#### RECORDS PROVIDED

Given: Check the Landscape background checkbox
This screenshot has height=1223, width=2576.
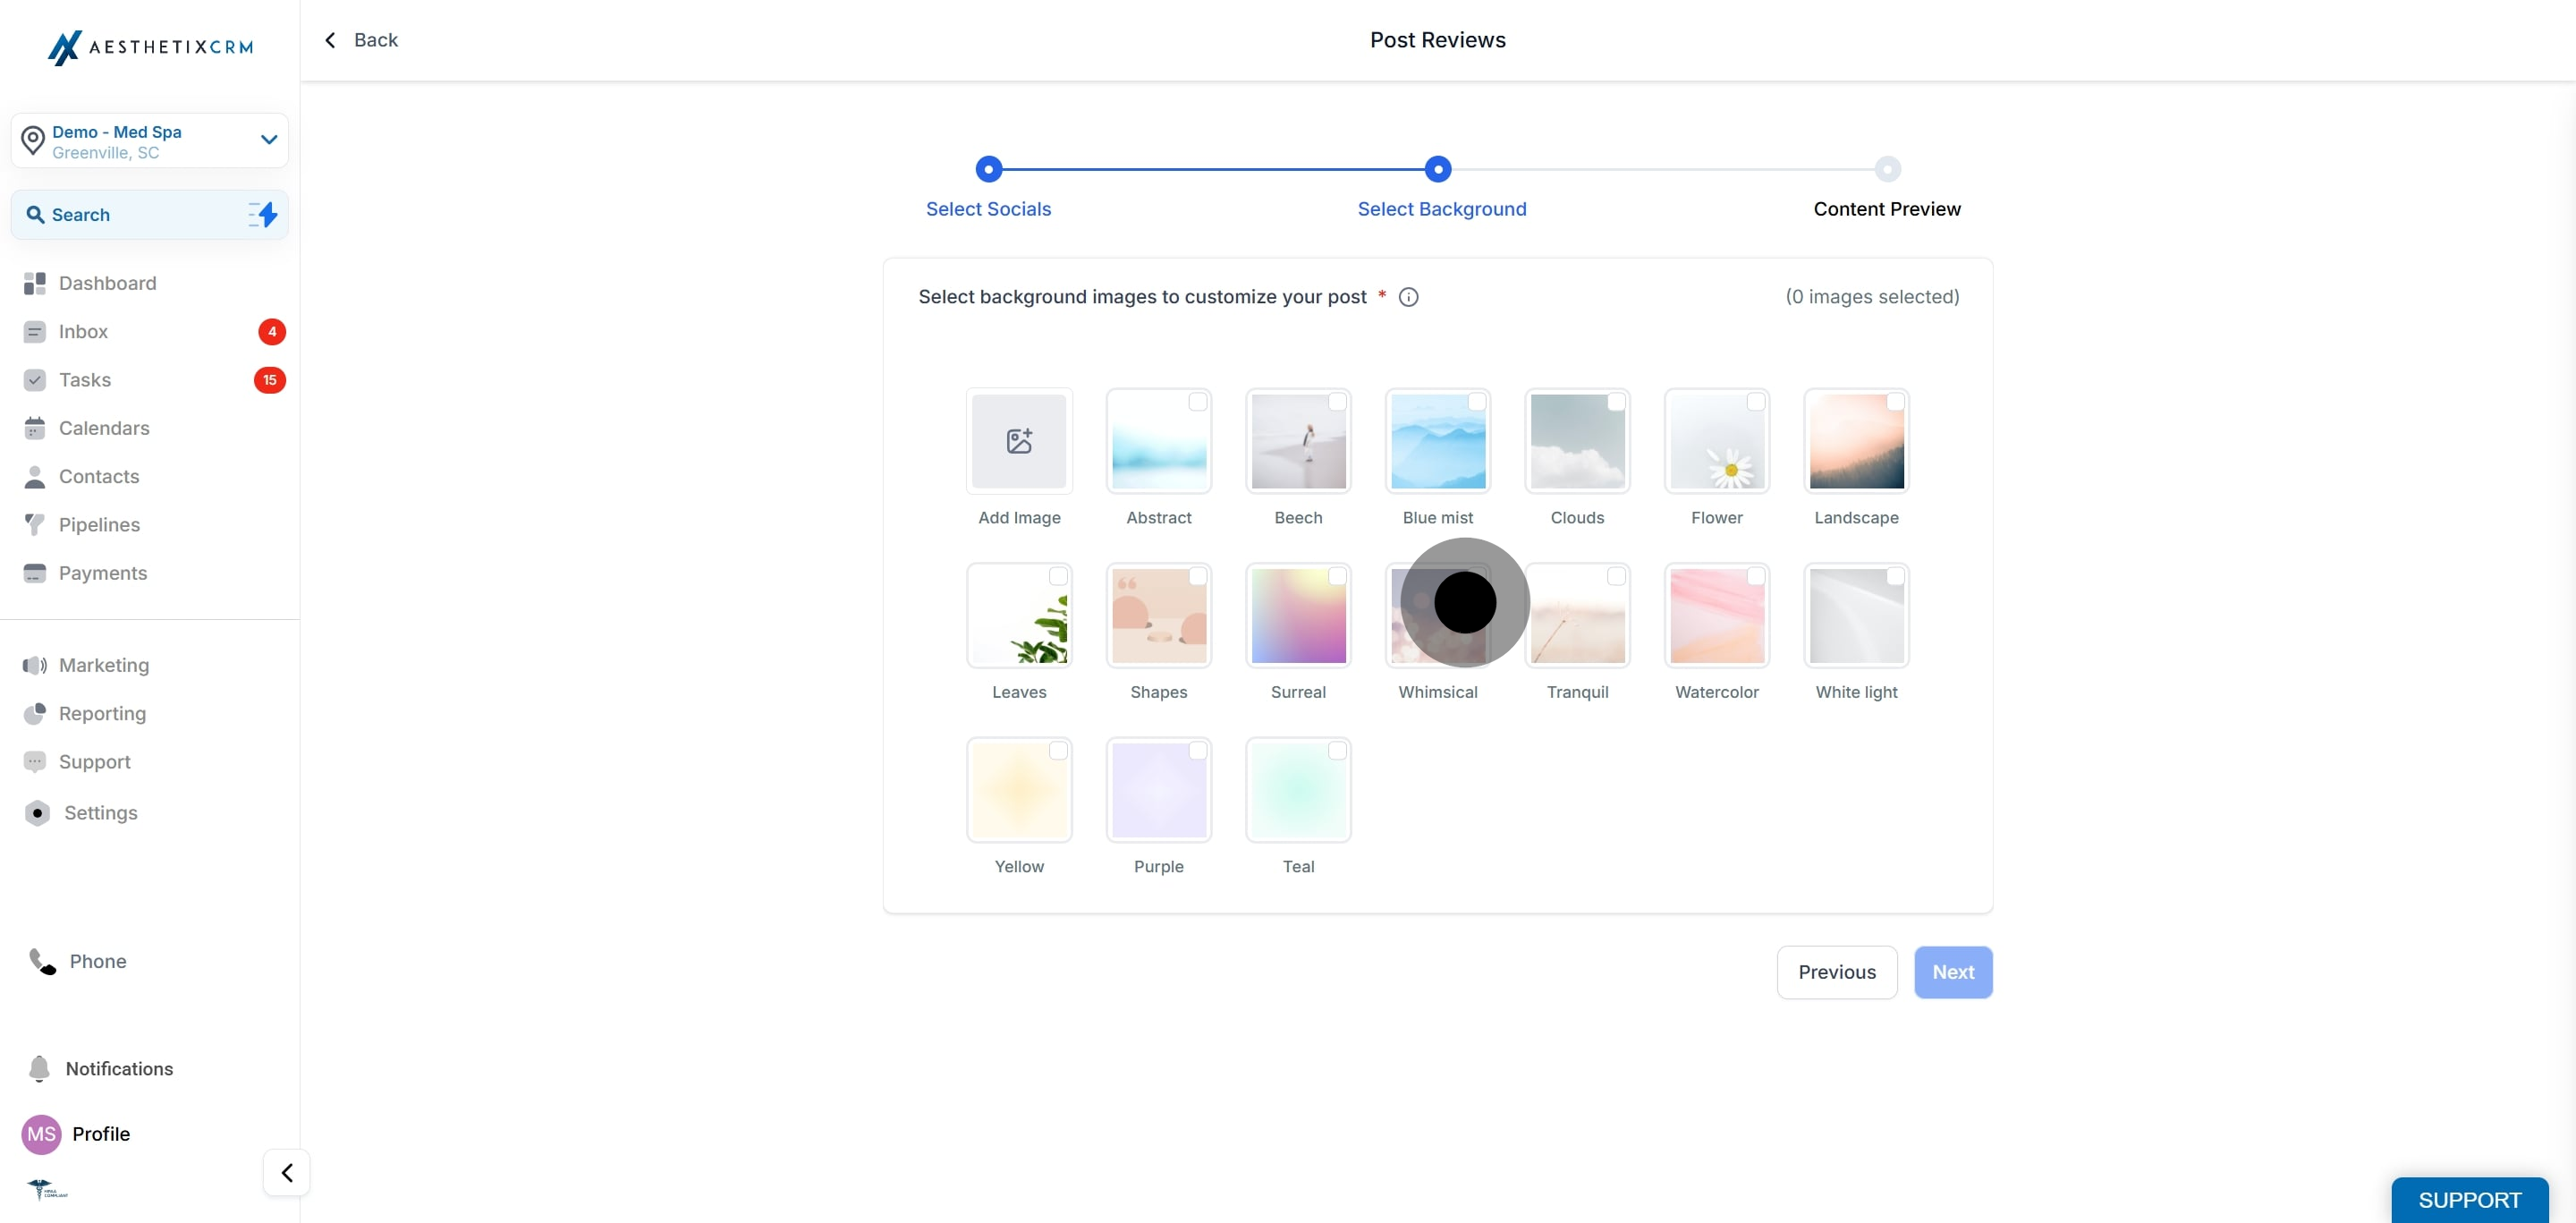Looking at the screenshot, I should tap(1895, 402).
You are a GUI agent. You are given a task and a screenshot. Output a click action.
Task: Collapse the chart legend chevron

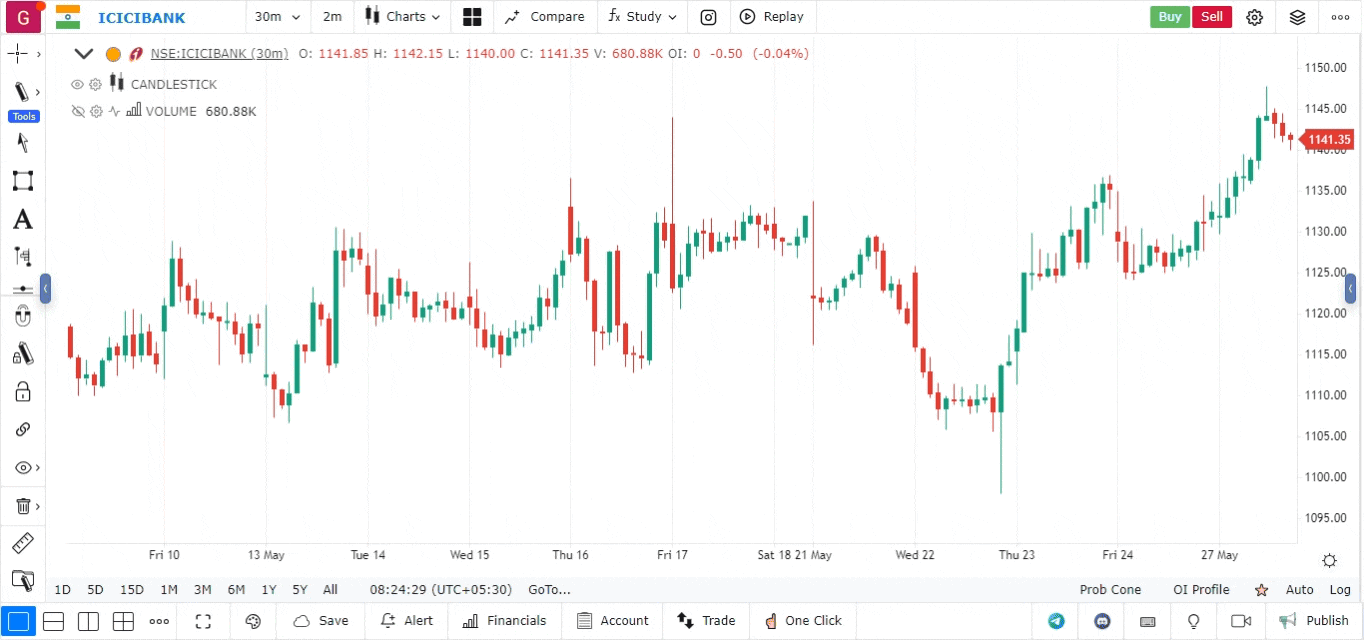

#### ASSIGNMENT
Return each record exactly as given, excluding any image.

#### SOLUTION TO THIS EXERCISE
Given: Check the Landscape background checkbox
This screenshot has height=1223, width=2576.
Looking at the screenshot, I should tap(1895, 402).
You are a GUI agent. You are given a task and a screenshot. Output a click action.
Task: Collapse the chart legend chevron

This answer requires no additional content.